The larger message, however, was that local governments are well-managed and ready to work together to achieve solid results, said Memphis Mayor A C Wharton.

“I am fully pleased,” said Memphis Mayor A C Wharton. “It was not so much about making a case for a particular item as it was laying a broad and solid foundation and showing there’s going to be a solid and, to use the secretary’s word, ‘collaborative’ — he used the term ‘collaboration’ — between the city, county and the region.”

It was the first time city and county mayors have traveled together to Washington since Dick Hackett and Bill Morris were in office.

“I walked away with a good feeling,” said Shelby County Mayor Mark Luttrell. “We didn’t go into it expecting any promises and we didn’t get any promises, but I think we got off to a good start.”

Wharton added that they were “able to impress upon him that we’ve got a good record of managing large grants,” noting that Memphis is the only city in the country to have received five HOPE VI federal housing grants.
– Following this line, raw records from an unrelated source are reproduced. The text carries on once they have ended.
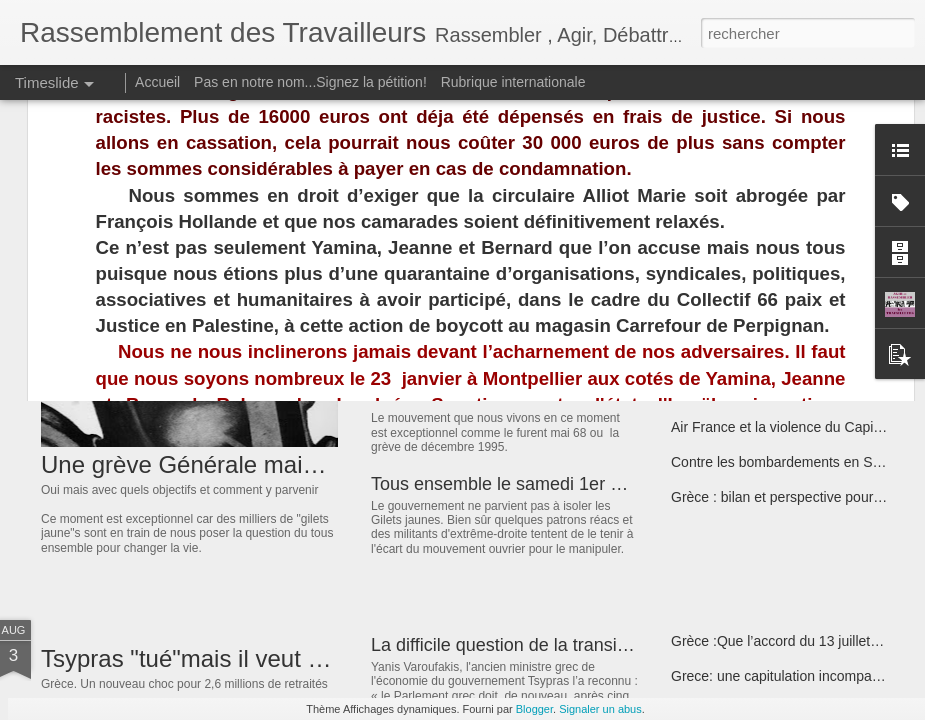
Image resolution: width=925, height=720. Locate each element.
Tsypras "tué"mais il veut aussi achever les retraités (313, 658)
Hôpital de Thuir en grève (749, 322)
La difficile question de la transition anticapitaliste (565, 645)
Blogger (534, 709)
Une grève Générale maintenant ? (222, 464)
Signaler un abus (600, 709)
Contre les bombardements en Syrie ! (787, 462)
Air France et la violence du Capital (779, 427)
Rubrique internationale (513, 82)
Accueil (157, 82)
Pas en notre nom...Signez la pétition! (310, 82)
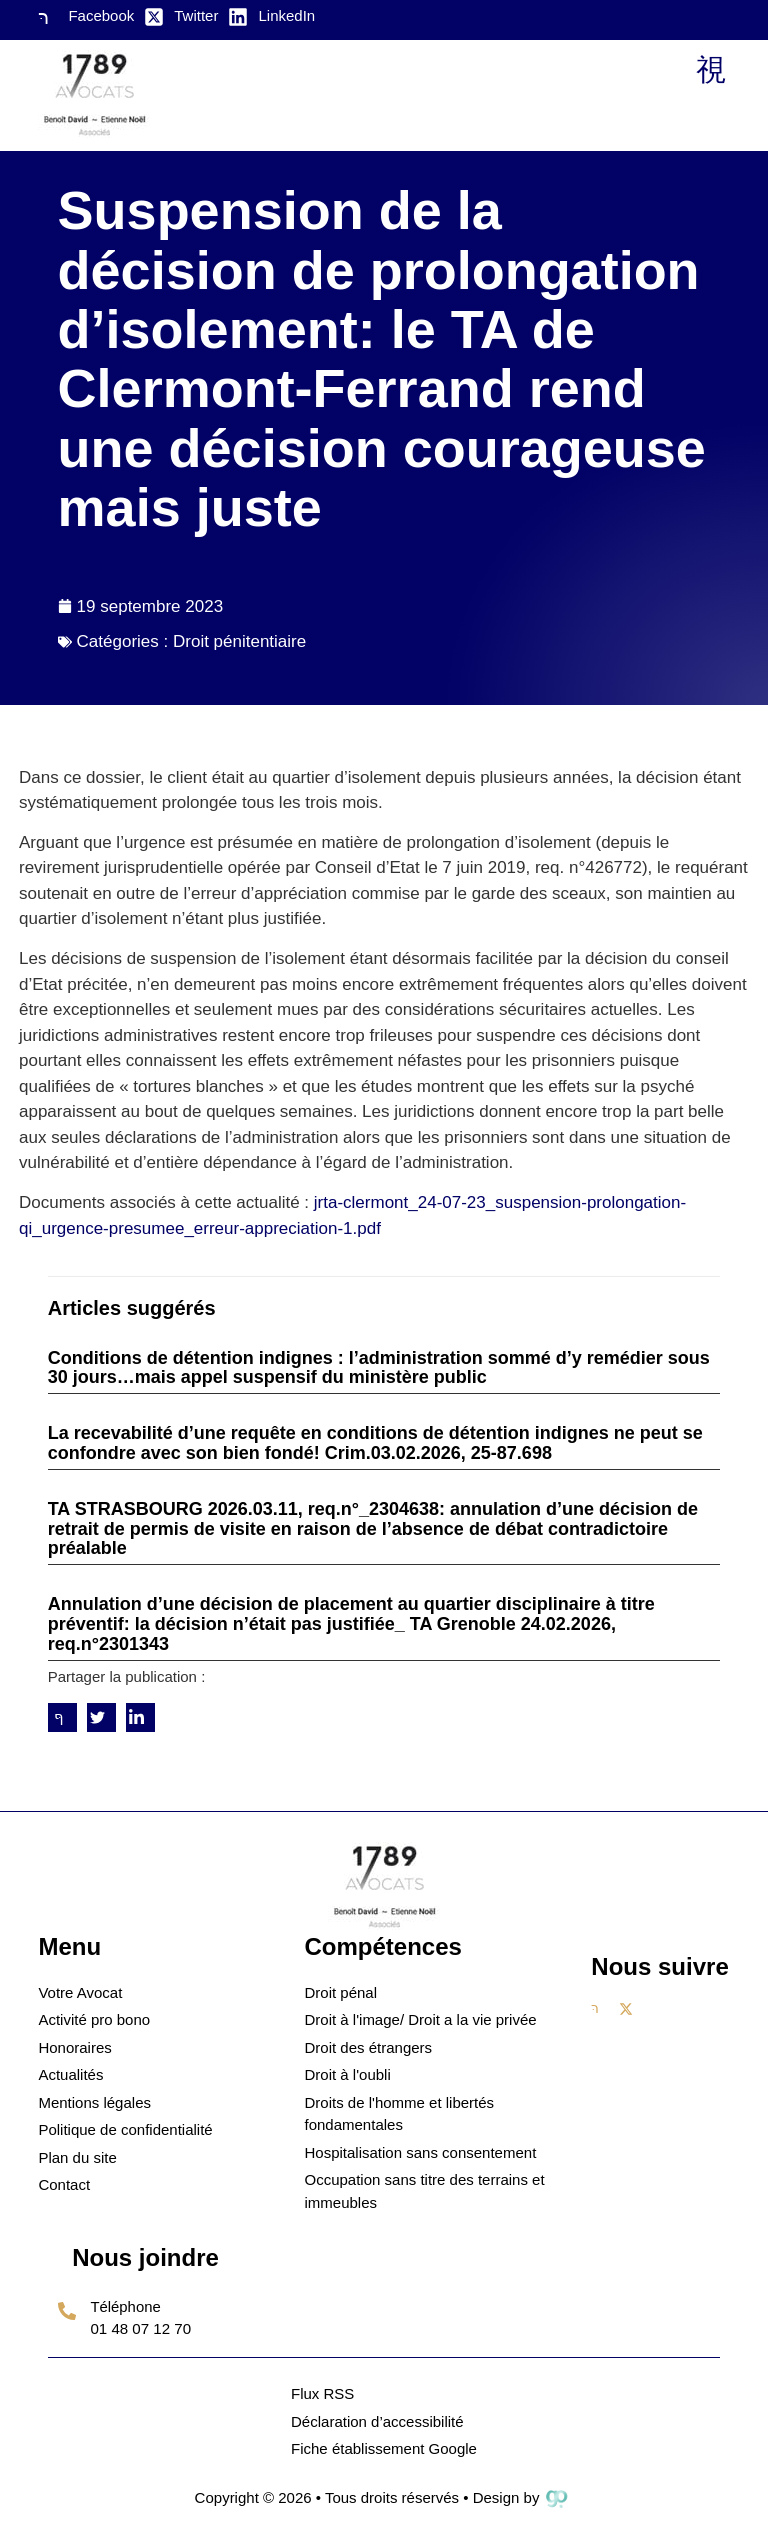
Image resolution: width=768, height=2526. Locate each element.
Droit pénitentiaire (239, 641)
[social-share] (62, 1717)
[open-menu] (710, 70)
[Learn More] (145, 2325)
They also noted that all transportation funding through the Metropolitan Planning Organization is fully allocated.

“The point we kept driving home is that, when dollars come to Memphis, we know how to manage them and will manage them and can serve as a model for other cities and counties and regions throughout the country,” Wharton said.

Cohen said the meeting was “excellent” and “really tremendous,” and made LaHood more familiar with Memphis’ role as distribution hub. Cohen said he pointed out to LaHood — a former Republican Congressman from Illinois serving in a Democratic administration — that Luttrell is a Republican and former sheriff and that Wharton is a Democrat and former public defender, and yet they work well together.

Luttrell said the mayors told LaHood about Memphis’ recent successes with the Gates Foundation and the U.S. Education Department’s Race to the Top initiative, as well as Shelby County’s receipt of Operation Safe Community grants.

Both Cohen and Wharton mentioned that they talked to LaHood about FedEx CEO Frederick W. Smith’s concept for concentrating electric car recharging infrastructure in the region. LaHood knew about the FedEx hub but was evidently unaware that Smith calls Memphis home.

They also talked about the role the Transportation Investment Generating Economic Recovery (TIGER) II discretionary grant to revitalize the three-mile Main Street corridor would play in the heart of Downtown.

Cohen said he planned to take Luttrell to lunch in the Members Dining Room this afternoon, which Luttrell told him he hadn’t been in since he served as a House page when Robert A. “Fats” Everett represented Tennessee’s 8th Congressional District. Everett served from 1958 to 1969. Luttrell, who was a page when he was 16 years old, called Everett a “marvelous Old South politician.”